Lions and cheetahs safe as wildfire burns past Gauteng animal sanctuary

15 September 2021 - 17:03
By Paul Ash
A pride of lions seen during a game drive in the Lion & Safari Park, near Broederstroom, Gauteng. File photo.
Image: Lion and Safari Park A pride of lions seen during a game drive in the Lion & Safari Park, near Broederstroom, Gauteng. File photo.

The predators and antelopes at the Lion & Safari Park near Broederstroom, Gauteng, escaped harm on Tuesday after an uncontained wildfire burnt up to the facility's perimeter.

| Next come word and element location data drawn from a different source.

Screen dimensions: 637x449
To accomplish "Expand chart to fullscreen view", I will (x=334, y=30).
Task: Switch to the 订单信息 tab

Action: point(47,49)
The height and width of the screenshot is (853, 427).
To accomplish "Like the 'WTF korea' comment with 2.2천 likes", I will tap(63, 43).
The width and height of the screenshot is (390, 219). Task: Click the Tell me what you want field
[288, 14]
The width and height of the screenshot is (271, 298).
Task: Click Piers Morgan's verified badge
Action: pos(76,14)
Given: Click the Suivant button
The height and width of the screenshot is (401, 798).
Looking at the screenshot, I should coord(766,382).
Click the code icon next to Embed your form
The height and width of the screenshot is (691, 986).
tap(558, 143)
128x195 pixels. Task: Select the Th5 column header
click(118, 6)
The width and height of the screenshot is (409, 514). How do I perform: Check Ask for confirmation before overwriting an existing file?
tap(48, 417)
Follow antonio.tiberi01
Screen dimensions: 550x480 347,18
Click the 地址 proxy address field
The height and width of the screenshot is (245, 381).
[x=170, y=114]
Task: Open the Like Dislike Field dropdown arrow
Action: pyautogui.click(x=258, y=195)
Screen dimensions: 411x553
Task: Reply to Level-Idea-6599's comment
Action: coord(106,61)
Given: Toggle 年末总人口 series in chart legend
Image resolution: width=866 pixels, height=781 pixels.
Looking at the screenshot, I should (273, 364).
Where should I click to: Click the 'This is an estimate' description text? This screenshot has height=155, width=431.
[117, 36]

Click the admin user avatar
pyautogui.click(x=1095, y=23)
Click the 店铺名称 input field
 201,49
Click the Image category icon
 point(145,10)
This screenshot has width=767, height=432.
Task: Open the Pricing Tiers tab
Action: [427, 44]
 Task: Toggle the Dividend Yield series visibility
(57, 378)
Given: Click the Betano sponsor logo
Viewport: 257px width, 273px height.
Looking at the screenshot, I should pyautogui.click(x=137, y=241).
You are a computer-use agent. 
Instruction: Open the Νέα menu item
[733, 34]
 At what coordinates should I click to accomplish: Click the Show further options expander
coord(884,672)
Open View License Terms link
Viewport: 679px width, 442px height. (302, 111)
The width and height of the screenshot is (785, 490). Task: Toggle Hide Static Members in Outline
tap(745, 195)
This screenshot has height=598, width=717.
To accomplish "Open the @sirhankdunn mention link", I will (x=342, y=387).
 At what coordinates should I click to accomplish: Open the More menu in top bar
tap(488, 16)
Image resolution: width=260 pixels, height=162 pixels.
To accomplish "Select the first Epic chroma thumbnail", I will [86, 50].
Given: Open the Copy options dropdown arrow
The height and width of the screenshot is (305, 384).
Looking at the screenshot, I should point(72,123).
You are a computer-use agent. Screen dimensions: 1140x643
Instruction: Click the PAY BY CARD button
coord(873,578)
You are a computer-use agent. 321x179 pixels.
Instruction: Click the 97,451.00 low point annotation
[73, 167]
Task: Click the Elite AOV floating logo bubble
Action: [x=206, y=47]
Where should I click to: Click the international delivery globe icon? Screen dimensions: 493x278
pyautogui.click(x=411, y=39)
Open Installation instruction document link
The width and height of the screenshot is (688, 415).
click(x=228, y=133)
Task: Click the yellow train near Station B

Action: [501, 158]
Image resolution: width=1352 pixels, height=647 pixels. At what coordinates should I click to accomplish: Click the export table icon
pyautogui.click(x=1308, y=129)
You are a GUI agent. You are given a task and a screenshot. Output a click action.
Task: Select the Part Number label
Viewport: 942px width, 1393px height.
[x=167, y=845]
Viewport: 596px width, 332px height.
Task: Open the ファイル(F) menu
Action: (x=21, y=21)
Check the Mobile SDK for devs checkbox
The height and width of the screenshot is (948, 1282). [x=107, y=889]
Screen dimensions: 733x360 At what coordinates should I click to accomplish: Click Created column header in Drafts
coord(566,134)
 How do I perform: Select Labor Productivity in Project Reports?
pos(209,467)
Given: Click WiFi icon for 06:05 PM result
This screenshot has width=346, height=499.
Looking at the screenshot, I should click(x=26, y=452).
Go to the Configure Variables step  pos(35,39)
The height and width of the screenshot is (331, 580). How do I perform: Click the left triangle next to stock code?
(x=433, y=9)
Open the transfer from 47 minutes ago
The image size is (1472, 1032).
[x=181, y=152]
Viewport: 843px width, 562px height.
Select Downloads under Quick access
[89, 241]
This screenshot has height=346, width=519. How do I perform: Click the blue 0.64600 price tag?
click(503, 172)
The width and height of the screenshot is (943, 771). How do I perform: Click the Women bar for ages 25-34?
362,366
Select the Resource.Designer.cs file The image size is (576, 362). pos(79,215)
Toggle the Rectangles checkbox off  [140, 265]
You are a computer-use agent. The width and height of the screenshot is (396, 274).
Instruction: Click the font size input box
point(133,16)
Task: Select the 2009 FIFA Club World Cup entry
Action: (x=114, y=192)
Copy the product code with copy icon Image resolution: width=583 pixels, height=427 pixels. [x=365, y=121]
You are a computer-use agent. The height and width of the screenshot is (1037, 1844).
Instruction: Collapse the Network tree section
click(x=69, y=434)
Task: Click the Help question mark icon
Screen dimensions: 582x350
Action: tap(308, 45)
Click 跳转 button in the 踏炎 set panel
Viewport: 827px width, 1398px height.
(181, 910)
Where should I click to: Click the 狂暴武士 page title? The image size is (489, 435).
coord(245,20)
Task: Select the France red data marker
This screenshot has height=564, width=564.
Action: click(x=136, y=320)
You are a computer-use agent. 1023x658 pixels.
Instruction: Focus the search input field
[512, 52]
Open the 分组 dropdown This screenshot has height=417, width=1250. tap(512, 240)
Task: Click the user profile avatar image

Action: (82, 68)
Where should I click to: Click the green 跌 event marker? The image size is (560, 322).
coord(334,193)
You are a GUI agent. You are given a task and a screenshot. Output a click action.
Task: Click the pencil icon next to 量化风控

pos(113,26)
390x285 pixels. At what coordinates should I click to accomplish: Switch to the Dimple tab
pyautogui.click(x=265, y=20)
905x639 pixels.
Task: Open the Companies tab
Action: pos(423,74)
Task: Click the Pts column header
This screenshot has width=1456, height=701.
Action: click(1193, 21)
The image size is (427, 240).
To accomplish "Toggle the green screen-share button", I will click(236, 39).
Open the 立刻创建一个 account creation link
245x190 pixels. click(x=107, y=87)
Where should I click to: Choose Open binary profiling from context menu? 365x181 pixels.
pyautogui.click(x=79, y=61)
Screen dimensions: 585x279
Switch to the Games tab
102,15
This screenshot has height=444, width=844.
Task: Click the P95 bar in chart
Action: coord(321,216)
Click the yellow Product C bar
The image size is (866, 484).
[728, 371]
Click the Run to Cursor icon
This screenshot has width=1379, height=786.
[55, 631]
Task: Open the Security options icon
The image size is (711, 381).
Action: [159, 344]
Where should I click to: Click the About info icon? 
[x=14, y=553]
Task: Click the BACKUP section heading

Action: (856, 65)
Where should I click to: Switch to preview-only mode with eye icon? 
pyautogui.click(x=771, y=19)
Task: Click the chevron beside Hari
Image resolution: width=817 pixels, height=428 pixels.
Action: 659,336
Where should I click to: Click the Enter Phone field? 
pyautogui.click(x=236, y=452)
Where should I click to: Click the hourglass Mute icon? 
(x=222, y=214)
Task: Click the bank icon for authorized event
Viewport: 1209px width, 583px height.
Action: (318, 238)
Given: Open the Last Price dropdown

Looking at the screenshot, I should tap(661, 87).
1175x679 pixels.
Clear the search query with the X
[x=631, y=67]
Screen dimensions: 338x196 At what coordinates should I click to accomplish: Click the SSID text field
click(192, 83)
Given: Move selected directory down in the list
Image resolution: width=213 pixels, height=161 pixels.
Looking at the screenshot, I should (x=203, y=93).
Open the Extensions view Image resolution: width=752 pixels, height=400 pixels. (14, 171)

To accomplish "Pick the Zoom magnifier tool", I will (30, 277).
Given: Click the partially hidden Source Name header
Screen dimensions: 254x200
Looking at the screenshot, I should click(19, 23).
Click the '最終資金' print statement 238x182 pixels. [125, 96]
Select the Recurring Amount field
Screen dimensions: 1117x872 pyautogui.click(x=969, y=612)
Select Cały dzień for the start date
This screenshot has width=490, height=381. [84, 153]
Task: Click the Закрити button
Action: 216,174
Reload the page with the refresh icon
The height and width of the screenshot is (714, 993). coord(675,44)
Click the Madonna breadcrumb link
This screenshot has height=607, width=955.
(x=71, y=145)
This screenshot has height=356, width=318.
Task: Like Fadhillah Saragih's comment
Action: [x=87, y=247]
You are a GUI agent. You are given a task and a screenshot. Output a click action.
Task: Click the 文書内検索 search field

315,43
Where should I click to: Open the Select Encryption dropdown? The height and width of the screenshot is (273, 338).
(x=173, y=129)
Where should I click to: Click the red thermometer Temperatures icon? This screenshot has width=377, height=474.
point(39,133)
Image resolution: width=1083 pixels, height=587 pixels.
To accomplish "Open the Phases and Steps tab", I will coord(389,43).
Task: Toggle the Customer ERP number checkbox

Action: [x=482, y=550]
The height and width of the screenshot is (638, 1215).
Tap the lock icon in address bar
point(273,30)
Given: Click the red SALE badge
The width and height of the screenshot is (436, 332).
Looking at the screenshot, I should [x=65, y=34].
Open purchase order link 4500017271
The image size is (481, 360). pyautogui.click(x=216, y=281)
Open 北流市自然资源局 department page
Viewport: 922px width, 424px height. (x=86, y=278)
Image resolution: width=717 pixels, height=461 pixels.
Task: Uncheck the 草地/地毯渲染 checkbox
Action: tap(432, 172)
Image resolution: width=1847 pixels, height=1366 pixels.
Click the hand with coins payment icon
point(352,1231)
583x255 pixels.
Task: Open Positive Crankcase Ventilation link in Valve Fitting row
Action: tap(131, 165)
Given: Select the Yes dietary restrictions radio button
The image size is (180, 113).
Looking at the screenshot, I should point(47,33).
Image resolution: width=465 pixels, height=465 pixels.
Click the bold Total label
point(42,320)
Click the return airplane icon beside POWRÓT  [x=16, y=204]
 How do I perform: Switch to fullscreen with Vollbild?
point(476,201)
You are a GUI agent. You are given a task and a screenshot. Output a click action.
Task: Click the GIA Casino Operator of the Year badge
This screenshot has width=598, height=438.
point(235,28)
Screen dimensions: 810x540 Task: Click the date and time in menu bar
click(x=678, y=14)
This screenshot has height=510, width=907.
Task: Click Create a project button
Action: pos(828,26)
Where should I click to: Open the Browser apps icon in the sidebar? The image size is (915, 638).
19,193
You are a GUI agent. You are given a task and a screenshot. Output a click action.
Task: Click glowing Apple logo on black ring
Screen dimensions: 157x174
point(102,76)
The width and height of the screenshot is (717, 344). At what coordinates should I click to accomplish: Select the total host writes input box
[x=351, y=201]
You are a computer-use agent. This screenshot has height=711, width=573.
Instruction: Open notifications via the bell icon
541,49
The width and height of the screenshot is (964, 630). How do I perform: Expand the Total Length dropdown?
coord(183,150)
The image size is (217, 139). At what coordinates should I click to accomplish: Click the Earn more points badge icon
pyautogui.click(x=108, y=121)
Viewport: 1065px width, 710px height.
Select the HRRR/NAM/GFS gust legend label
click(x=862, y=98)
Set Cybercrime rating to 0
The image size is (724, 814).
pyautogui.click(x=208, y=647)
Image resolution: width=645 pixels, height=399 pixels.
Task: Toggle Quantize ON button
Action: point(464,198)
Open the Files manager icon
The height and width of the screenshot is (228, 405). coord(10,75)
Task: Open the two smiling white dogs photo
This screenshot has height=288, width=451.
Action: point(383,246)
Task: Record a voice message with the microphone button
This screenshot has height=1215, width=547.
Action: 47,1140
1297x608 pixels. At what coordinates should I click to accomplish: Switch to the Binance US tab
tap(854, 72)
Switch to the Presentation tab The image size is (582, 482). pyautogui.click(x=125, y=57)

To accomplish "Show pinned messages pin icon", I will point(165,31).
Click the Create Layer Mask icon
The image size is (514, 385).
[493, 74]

Despite widespread speculation on social media that the animals would need to be evacuated as the fire approached the park's boundaries, they were never in any danger, said GM André La Cock.

“There are firebreaks around the predator enclosures and the grass in the enclosures is kept green and short in the winter for this reason,” he told TimesLIVE.

The fire started near Hartbeespoort Dam and spread rapidly south through parched veld, forcing authorities to close roads while air traffic control at nearby Lanseria airport routed inbound aircraft 30km to the west to avoid smoke.

La Cock said his staff began battling the fire when it broke out early on Monday, finally getting it under control by the end of the day. The blaze flared up again on Monday night, however.

“Yesterday the wind picked up and the fire came roaring down the mountain,” he said.

The high temperature coupled with strong winds made the fire more intense, he added.

“This was by far the hottest fire I've experienced in the six years I've been here.”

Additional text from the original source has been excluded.